98. Mettre le comble ci ce que vous avez déjà fait pour Innocent en le reconnaissant pour pape légitime..... On peut voir dans la Vie de saint Bernard, livre 2, chap. I, n. 4, ce que le roi d'Angleterre, Henri premier du nom, a fait pour le Pape. Voici en quels termes le rapporte Guillaume de Malmesbury, écrivain anglais de ce temps-là, livre Ier de son Hist. Novel.:.«Innocent, se voyant chassé de Rome, passa les Alpes et vint en France, qui lui fit un accueil unanime. Le roi Henri lui-même, qu'il n'était pas facile de faire revenir d'une opinion une fois qu'il l'avait embrassée, vint à Chartres lui tendre lui-même la main, et non-seulement le combla de présents lorsqu'il fut à Rouen, mais encore lui en fit donner par les grands et par les Juifs eux-mêmes.» Roger Hoved en dit autant dans ses Annales à l'année 1131, en rapportant la. réception qui lui fut faite. (Note de Horstius.)

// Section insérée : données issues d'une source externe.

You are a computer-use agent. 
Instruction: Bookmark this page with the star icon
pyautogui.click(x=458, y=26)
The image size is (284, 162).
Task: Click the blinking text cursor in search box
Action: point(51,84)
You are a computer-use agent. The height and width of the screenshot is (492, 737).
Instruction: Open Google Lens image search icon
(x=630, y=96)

Or, en 1132, comme le raconte Foulques, auteur de la Chronique de Bénévent, l'empereur Lothaire assiégeait Rome pour rétablir le pape Innocent, mais il n'avait que deux mille hommes de troupes, ce qui ne lui permettait pas de s'emparer de la ville. Bernard, qui assistait au siège, écrivit cette lettre pour demander au roi d'Angleterre du secours que celui-ci ne put donner. Nous savons par une lettre de Hugues, archevêque de Rouen, au pape Innocent, que le roi Henri mourut en 1135 dans les sentiments les plus religieux et les plus chrétiens. Cette pièce mérite certainement d'être lue, on la trouve dans Guillaume de Malmesbury à l'année 1135 (Note de Mabillon).

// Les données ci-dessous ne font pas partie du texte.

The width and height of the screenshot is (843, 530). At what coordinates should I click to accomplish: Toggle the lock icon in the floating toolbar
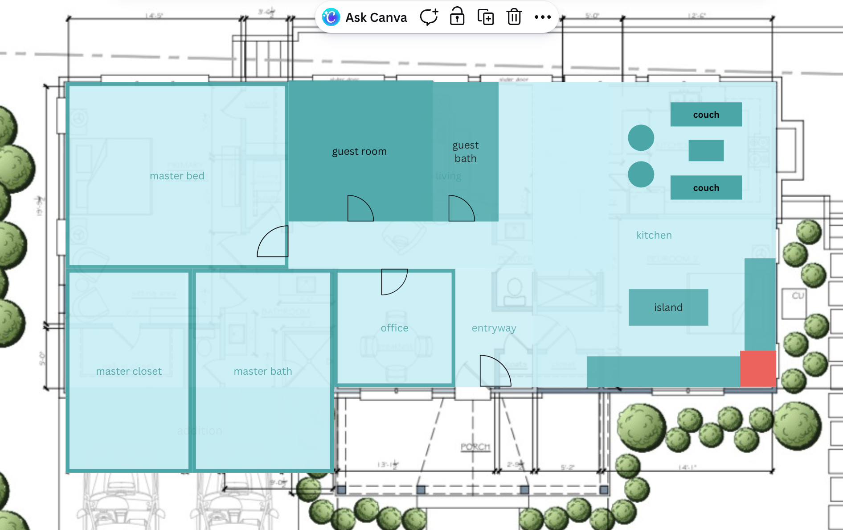point(457,17)
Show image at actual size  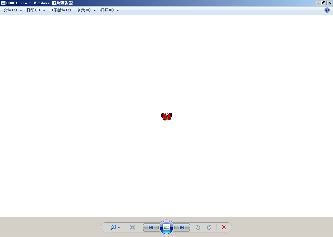point(132,227)
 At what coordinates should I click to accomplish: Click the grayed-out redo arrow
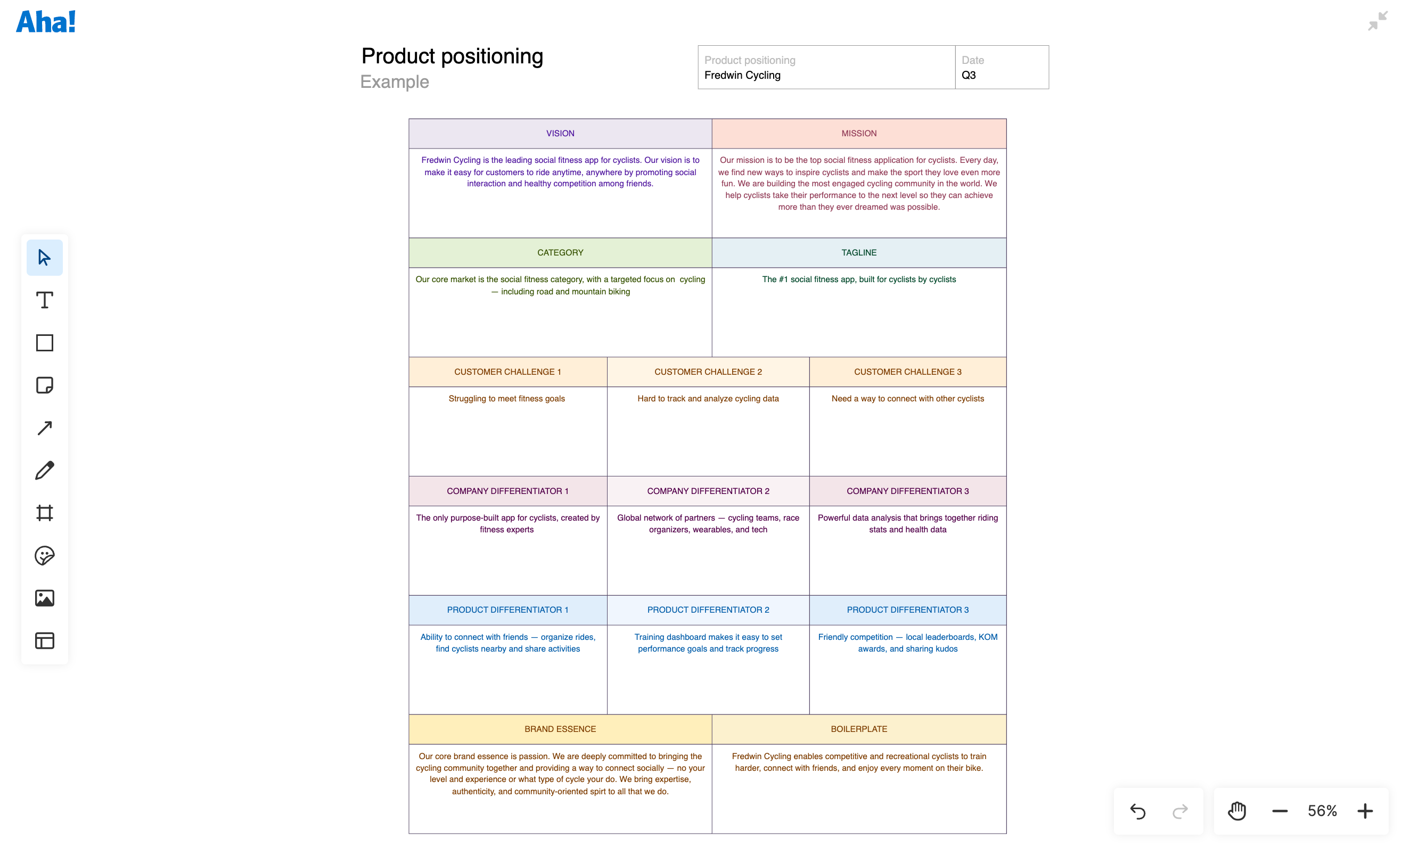click(1180, 811)
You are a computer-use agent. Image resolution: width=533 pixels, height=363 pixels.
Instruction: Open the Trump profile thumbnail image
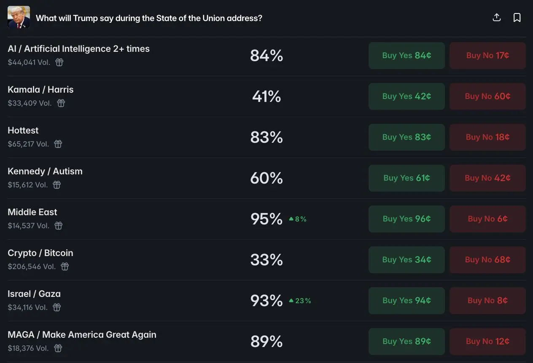[19, 17]
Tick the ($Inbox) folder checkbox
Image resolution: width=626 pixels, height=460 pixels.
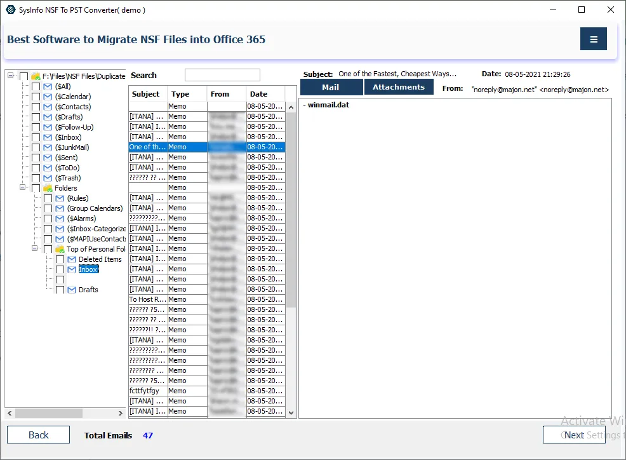[36, 137]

LETTRE CXXXIX. A L'EMPEREUR LOTHAIRE.



Saint Bernard l'exhorte à réprimer le schisme et lui recommande l'affaire d'une église de Toul.



A Lothaire, par la grâce de Dieu auguste empereur des Romains, Bernard, abbé de Clairvaux, salut et prière, mais prière d'un pécheur.



1. Je bénis le Seigneur qui a fait choix de vous pour nous sauver et pour être le soutien de sa gloire, le défenseur de son nom, le restaurateur de l'empire, le protecteur de l'église dans ses jours d'épreuves, et le pacificateur du monde entier. C'est à lui que vous devez le prestige toujours écrasant de votre nom, et la réputation de grandeur que vous acquérez tous les jours davantage parmi les hommes. Vous lui devez aussi l'heureuse issue du long et périlleux voyage (a) que vous avez entrepris dernièrement pour la paix de l'empire et la délivrance de l'église, car en venant à Rome pour y ceindre votre front du signe glorieux de la plénitude du pouvoir impérial, vous n'avez voulu vous faire accompagner que d'une escorte peu nombreuse, afin de mieux faire éclater à tous les regards votre bravoure et votre confiance. Si à la vue de cette poignée de soldats dont se composait votre suite le pays n'a point osé remuer, quelle ne sera pas la terreur de vos ennemis quand vous déploierez contre eux toute la force de votre bras, et lorsque vous marcherez contre eux appuyé sur l'excellence de la cause que vous défendez et poussé par deux invincibles raisons? Il ne m'appartient pas, ce semble, de vous prêcher la guerre, mais je ne me fais aucun scrupule de vous rappeler qu'en qualité de protecteur de l'église vous devez exterminer l'hérésie qui la ronge, et qu'en qualité d'empereur vous ne pouvez point ne pas revendiquer la couronne dont le tyran de Sicile s'est emparé au mépris de vos droits. Si c'était une honte pour Notre-Seigneur qu'un Juif (b) d'origine s'assit dans la chaire de Pierre, ce n'en est pas une moins éclatante pour l'empereur, qu'un autre que lui ceigne la couronne de Sicile.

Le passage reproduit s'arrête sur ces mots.